Pre-clinical study protocol: Blood transfusion in endotoxaemic shock.
Obonyo NG., Byrne L., Tung J-P., Simonova G., Diab SD., Dunster KR., Passmore MR., Boon A-C., See Hoe L., Engkilde-Pedersen S., Esguerra-Lallen A., Fauzi MH., Pimenta LP., Millar JE., Fanning JP., Van Haren F., Anstey CM., Cullen L., Suen J., Shekar K., Maitland K., Fraser JF.

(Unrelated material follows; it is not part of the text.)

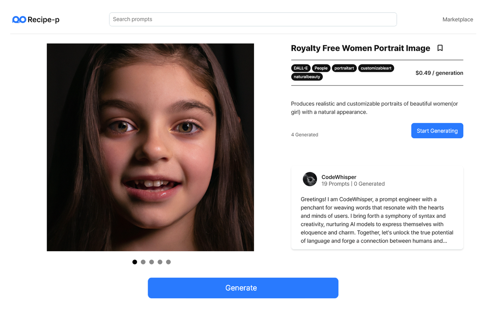Switch to the third carousel dot

tap(151, 262)
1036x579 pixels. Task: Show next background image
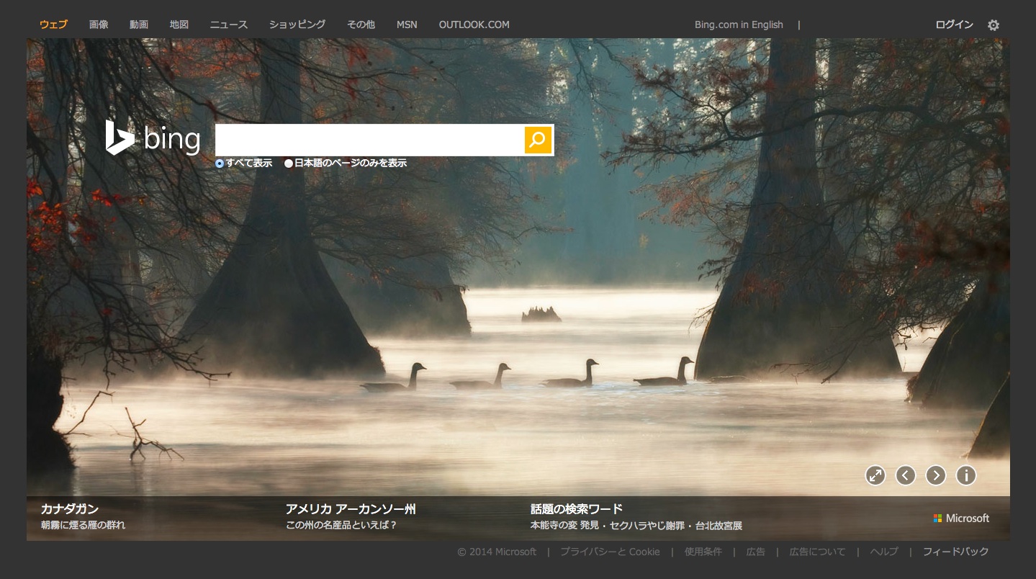click(935, 475)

The Surviving Sepsis Campaign (SCC) and the American College of Critical Care Medicine (ACCM) guidelines recommend blood transfusion in sepsis when the haemoglobin concentration drops below 7.0 g/dL and 10.0 g/dL respectively, while the World Health Organisation (WHO) guideline recommends transfusion in septic shock 'if intravenous (IV) fluids do not maintain adequate circulation', as a supportive measure of last resort. Volume expansion using crystalloid and colloid fluid boluses for haemodynamic resuscitation in severe illness/sepsis, has been associated with adverse outcomes in recent literature. However, the volume expansion effect(s) following blood transfusion for haemodynamic circulatory support, in severe illness remain unclear with most previous studies having focused on evaluating effects of either different RBC storage durations (short versus long duration) or haemoglobin thresholds (low versus high threshold) pre-transfusion. •We describe the protocol for a pre-clinical randomised controlled trial designed to examine haemodynamic effect(s) of early volume expansion using packed RBCs (PRBCs) transfusion (before any crystalloids or colloids) in a validated ovine-model of hyperdynamic endotoxaemic shock.•Additional exploration of mechanisms underlying any physiological, haemodynamic, haematological, immunologic and tissue specific-effects of blood transfusion will be undertaken including comparison of effects of short (≤5 days) versus long (≥30 days) storage duration of PRBCs prior to transfusion.